READING PASSAGE:

MCS Division

Hybrid-precision algorithms in a safe and verified MIP framework

by Ambros Gleixner (HTW Berlin; Zuse Institute Berlin)

America/Chicago
Conference Room 1407 (Building 240)

Conference Room 1407

Building 240

9700 S Cass Ave., Lemont, IL 60439
Description

Location: Hybrid, Bldg. 240, Conference Room 1407

Zoom Link: Please contact the host.

Abstract

The presence of floating-point roundoff errors compromises the results of virtually all fast mixed-integer programming solvers available today. In this talk we present recent advances in our endeavour to craft a performant mixed-integer optimizer that is not only free from roundoff errors, but produces certificates of optimality that can be verified independently of the solving process. Key to most efficient techniques is the combination of different levels of arithmetic precision and the use of directed rounding. We highlight several methods that follow this paradigm and present advances in exact LP solving and the safe generation of Gomory mixed-integer cuts via mixed-integer rounding. Our computational experiments are based on an extension of the open-source solver SCIP and the certificate language VIPR. This is joint work with Sander Borst, Leon Eifler, Fabian Frickenstein, and Jules Nicolas-Thouvenin.

DATASET EXTRACT:
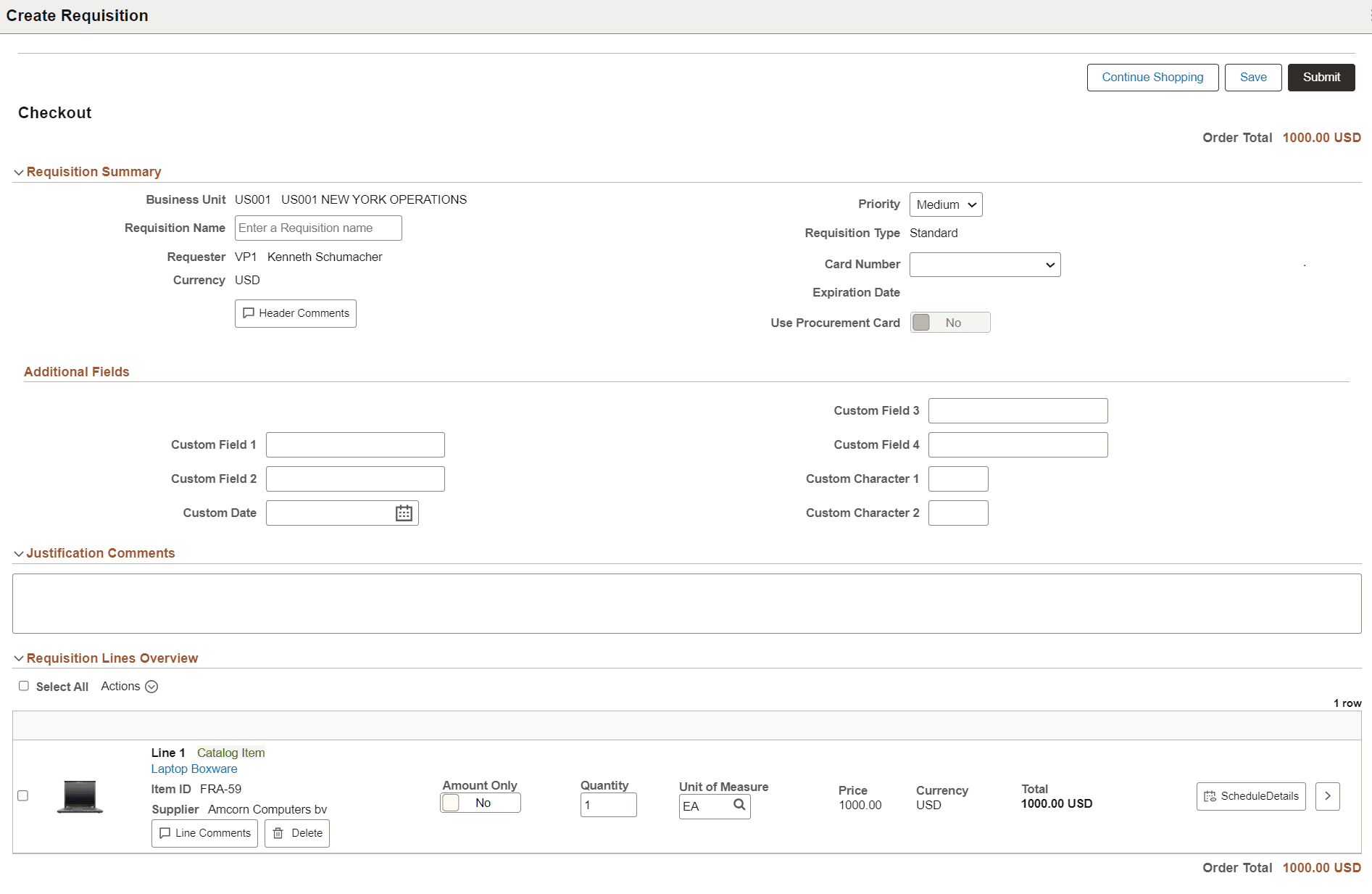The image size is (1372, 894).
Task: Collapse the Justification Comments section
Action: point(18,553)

==

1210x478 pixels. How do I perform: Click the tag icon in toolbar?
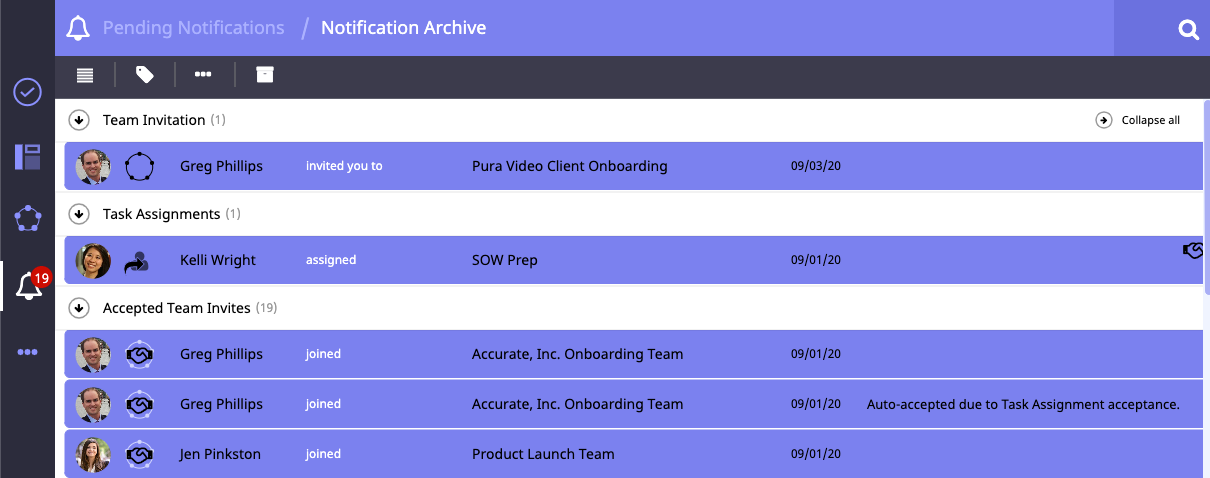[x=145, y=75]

==

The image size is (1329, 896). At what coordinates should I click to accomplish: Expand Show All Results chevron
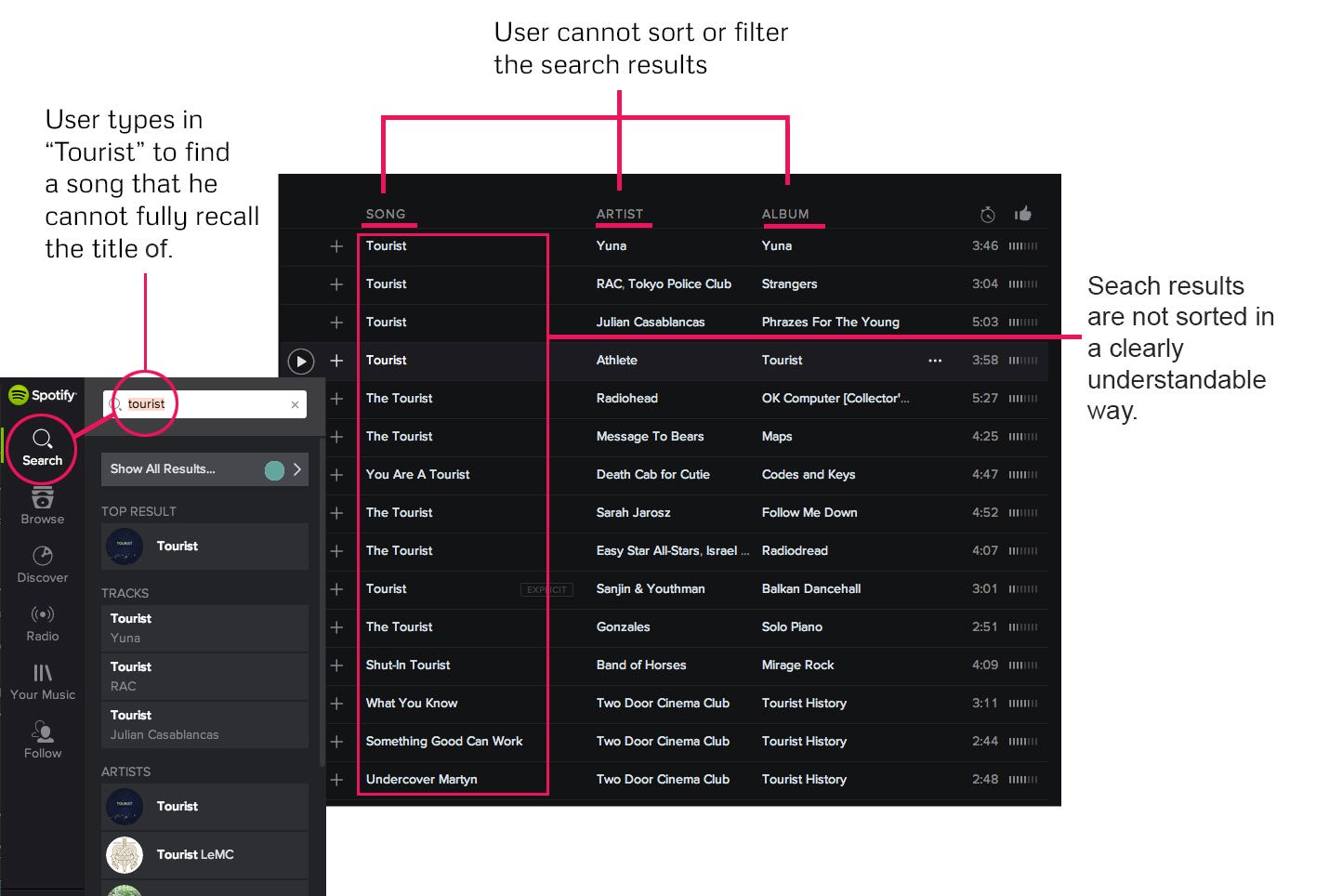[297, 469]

REQUEST:
Rewrite the seminar announcement between "America/Chicago" and "contact the host.", inclusive, swapping "Conference Room 1407" for "Conference Room 1416" everywhere in that span.

ANSWER FOR THIS EXERCISE:
America/Chicago
Conference Room 1416 (Building 240)

Conference Room 1416

Building 240

9700 S Cass Ave., Lemont, IL 60439
Description

Location: Hybrid, Bldg. 240, Conference Room 1416

Zoom Link: Please contact the host.